Rokiškis (pop. 15 000) is among the most appealing towns of northeastern Lithuania (Aukštaitija). It is centered around a very large rectangular main Nepriklausomybės (Independence) square. The square connects the Saint Matthew church (a neo-gothic masterpiece) on its western side to an extensive 18th century Tyzenhauzai family manor in the east.
The manor consists of 16 buildings, its main palace, and the nearby servant buildings restored and housing a municipal museum. Some other buildings are still crumbling, separated from the palace by Soviet streets, but the entire complex is impressive nonetheless.
1 kilometer separates the palace from the St. Matthew church, also funded by the Tyzenhauzai family (1877). The church and the palace are visible from each other through a straight urbanistic axis that consists of the 400 m long square, 400 m long Tyzenhauzų alley between two ponds and 200 m long paths of the palace garden.

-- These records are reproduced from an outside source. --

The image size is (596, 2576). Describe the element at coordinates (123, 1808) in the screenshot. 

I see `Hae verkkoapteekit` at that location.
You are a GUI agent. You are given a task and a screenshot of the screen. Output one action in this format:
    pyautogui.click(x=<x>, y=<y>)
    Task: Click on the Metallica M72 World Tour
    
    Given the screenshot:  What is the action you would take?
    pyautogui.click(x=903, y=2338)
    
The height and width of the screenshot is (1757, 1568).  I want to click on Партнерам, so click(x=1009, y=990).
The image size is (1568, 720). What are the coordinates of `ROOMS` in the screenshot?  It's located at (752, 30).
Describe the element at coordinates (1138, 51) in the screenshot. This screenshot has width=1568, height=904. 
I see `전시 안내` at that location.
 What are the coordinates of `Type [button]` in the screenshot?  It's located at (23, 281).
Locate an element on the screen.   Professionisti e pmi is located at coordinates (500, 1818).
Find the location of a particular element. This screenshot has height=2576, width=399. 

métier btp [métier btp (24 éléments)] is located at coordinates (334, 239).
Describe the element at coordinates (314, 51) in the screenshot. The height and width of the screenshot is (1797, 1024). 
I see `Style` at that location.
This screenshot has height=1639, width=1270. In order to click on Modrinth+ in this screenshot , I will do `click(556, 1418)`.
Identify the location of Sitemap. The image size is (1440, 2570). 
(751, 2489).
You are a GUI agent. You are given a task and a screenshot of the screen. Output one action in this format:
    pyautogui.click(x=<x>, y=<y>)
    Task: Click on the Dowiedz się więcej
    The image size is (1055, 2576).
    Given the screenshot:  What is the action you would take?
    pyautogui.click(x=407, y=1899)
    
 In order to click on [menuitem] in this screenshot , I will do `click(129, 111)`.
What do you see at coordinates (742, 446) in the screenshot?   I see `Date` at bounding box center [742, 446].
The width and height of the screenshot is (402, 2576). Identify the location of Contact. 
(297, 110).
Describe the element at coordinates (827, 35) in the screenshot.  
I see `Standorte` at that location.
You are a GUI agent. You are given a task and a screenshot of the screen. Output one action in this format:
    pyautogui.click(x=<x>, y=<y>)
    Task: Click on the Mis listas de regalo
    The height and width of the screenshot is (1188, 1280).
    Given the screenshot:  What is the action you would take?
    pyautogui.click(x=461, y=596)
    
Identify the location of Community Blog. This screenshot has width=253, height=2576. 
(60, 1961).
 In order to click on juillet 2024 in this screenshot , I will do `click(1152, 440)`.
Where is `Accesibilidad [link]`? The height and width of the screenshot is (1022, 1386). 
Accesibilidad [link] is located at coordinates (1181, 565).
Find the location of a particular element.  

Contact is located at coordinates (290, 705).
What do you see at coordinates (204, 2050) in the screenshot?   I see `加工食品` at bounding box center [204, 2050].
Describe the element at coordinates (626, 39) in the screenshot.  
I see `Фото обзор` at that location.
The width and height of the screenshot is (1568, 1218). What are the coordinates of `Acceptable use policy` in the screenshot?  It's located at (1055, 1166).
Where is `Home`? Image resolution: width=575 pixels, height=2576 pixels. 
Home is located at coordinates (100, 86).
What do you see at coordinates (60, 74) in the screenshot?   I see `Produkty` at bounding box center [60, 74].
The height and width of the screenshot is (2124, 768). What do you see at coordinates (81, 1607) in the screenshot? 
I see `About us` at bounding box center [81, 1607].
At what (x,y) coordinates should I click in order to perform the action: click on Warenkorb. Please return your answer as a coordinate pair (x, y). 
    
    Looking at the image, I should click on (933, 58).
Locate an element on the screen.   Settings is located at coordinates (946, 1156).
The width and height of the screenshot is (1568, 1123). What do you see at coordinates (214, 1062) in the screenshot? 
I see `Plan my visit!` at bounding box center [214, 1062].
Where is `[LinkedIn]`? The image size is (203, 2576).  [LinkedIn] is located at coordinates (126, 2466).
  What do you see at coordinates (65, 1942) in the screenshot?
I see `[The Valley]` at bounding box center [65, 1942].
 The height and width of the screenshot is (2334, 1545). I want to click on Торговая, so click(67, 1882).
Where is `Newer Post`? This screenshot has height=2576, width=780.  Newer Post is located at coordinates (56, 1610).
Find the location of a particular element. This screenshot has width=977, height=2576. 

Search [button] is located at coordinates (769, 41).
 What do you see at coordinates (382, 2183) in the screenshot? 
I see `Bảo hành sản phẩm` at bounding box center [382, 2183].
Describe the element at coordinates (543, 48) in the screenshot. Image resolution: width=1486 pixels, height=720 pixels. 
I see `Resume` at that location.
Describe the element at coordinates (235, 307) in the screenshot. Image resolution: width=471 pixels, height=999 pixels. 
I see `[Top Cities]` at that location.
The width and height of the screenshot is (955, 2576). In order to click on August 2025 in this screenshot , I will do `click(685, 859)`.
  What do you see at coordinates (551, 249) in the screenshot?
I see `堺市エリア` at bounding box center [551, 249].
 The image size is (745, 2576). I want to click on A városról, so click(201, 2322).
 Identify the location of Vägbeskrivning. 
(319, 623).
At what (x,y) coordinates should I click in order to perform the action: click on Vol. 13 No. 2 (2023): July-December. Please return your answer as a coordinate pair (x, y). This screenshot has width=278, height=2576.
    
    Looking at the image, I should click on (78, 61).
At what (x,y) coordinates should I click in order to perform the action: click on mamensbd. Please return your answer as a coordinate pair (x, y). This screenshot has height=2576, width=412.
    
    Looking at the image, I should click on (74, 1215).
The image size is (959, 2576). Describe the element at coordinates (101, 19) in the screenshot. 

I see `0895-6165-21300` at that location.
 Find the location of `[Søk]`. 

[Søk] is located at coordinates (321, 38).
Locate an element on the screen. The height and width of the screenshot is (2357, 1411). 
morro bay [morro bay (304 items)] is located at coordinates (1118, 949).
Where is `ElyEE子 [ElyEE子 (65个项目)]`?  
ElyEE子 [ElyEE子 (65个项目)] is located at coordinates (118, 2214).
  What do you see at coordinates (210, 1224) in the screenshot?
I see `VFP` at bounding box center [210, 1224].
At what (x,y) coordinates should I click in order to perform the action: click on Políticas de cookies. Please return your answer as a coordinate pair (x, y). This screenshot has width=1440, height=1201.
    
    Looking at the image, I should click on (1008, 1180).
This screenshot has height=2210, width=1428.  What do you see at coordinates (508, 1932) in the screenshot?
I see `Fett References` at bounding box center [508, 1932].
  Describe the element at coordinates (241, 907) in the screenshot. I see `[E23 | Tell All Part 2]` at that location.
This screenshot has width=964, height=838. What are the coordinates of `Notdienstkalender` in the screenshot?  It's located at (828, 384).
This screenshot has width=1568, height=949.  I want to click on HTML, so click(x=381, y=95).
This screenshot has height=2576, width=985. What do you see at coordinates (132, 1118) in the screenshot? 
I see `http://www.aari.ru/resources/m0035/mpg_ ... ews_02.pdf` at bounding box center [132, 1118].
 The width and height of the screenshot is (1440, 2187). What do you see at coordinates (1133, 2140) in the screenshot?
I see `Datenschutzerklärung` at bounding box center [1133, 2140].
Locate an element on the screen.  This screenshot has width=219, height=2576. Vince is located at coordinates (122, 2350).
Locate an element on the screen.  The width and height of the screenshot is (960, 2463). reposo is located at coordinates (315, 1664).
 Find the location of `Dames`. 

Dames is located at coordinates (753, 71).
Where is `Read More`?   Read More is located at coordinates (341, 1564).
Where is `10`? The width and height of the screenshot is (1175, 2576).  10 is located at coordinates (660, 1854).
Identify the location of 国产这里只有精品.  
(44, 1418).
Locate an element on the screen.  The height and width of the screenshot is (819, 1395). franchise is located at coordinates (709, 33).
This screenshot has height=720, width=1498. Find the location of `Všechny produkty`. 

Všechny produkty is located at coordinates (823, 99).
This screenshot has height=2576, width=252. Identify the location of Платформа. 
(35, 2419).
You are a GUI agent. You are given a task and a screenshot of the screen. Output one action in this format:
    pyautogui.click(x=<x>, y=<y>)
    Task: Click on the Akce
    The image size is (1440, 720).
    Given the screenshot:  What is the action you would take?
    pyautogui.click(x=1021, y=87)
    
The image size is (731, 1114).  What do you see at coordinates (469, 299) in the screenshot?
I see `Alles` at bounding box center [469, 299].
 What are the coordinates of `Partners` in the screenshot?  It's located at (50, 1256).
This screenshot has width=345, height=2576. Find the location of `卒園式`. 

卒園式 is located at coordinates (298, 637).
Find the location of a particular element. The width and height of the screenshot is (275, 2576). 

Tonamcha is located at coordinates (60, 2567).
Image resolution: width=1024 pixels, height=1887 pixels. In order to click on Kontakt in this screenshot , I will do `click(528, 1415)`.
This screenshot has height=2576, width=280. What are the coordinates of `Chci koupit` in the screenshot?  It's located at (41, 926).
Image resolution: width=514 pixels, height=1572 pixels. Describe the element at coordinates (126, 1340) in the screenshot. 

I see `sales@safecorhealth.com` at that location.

The church has fine exterior and equally interesting interior.
The northern and southern sides of Nepriklausomybės square are full of 19th-century buildings. Despite some modern additions, the area managed not to loose the atmosphere of an early 20th-century town center. The square is well kept with new streetlights and benches. There are two monuments in the square, the new one is for Rokiškis while the old one (built in 1928) is dedicated to the decennial of Lithuania's independence. Unlike nearly all other such monuments, it somehow survived the Soviet occupation. Depicting mythological and allegorical figures, it also has a Baltic swastika inscribed.
Streets immediately surrounding the square tend to have some old buildings as well, but if you wander further north or south, the magic of Rokiškis downtown will be quick to wane.